Each of the networks N1, N2 and N3 displays the two trees T1 and T2 (and no other trees). Thus, it is impossible to decide which of the three networks is correct. The question was asked whether this is a fundamental limitation of rooted phylogenetic networks (a.k.a. hybridization networks).

In my opinion, the answer is "no".

Let's first draw the networks such that each reticulation is an instantaneous event between two coexisting taxa. To do so, networks N2 and N3 need an additional taxon x, which could be an extinct taxon or just a taxon that has not been sampled.

I've specified a length for each edge of each network and have given corresponding edge lengths to the trees. The values of the edge lengths in the networks have been chosen rather arbitrarily, and are not important for the discussion below.

What is important is that, when you take the edge lengths into account, it is easy to decide which of the three networks should be chosen. N1 should be chosen if the roots of T1 and T2 have the same age, N2 should be chosen if the root of T1 is older and N3 if the root of T2 is older. The reason is the following. In network N1, the roots of T1 and T2 both coincide with the root of the network. This contrasts with network N2, where the root of T2 is a proper descendant of  the root of T1 and with network N3, in which the root of T1 is a proper descendant of the root of T2.

We can conclude that the above example shows an important challenge but not a fundamental limitation of rooted phylogenetic networks. When taking edge lengths into account, it is indeed possible to uniquely reconstruct the network (at least in this case).

1. Leo's suggestion is a very interesting one. Branch lengths have rarely been considered in algorithms for constructing hybridization networks, although they have often played an important role in phylogenetic trees. Thus, Leo's approach to inferring the optimal network based on relative branch lengths highlights the need to use ALL of the information from the component trees when constructing a hybridization network — tree topology may be necessary but is not sufficient.

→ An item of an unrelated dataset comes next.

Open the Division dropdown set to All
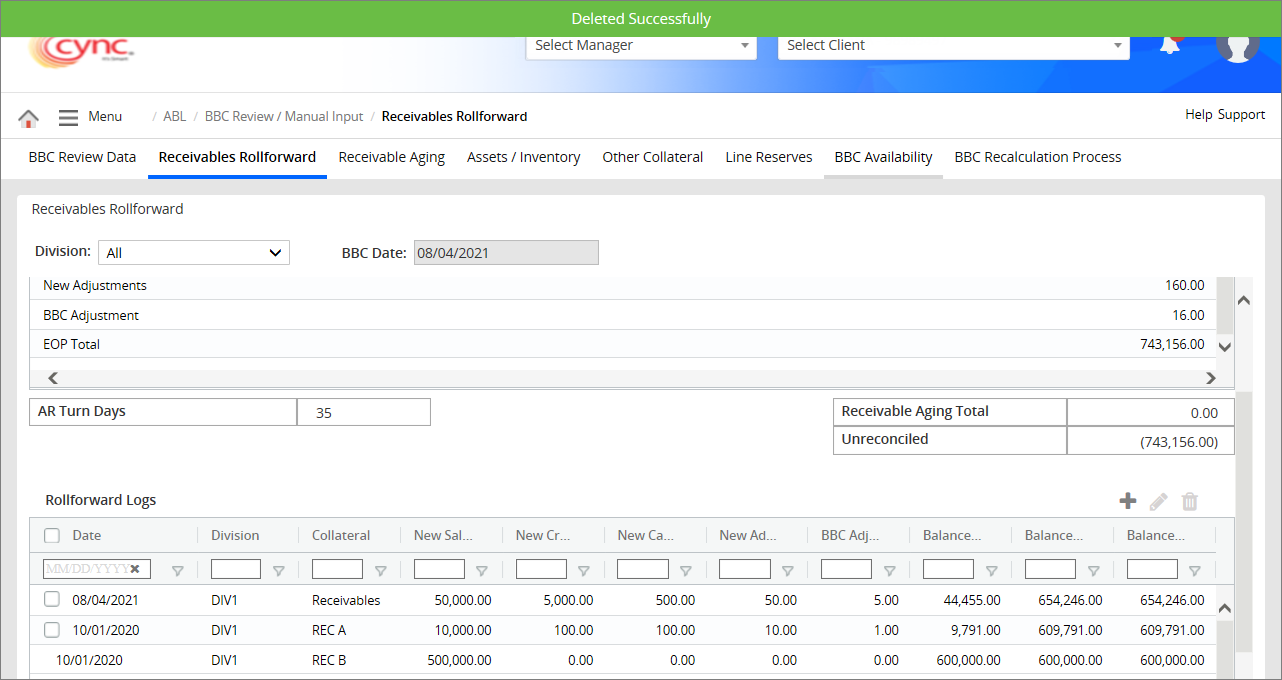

Importantly, what Leo's analysis requires from biologists is that the edge lengths of their trees need to represent time, at least in terms of their relative (but not necessarily absolute) lengths. That is, we need to know the relative time order of the branching points in the trees. If different edge lengths represent, for example, differences in the number of inferred character-state changes resulting from variation in evolutionary rate, then the logic may not hold. Unfortunately, this is what they DO represent in most phylogenetic trees.

It thus seems to me that the "fundamental limitation" is going to be the ability of biologists to produce so-called 'time trees' when they wish to build networks explicitly representing evolutionary history. This has not been a requirement when building the trees themselves, where topology has frequently been considered to be quite sufficient.

2. That is an interesting point, David. Indeed, if the evolutionary rate varies from gene to gene and from branch to branch, then the above reasoning does not hold. Nevertheless, it might still be possible to use edge-lengths to uniquely reconstruct the network, as long as the evolutionary rate doesn't change too much. There might also be other information that one might be able to take into account.

So the main point is, like you said, that tree topology is important but that additional information is necessary to reconstruct networks.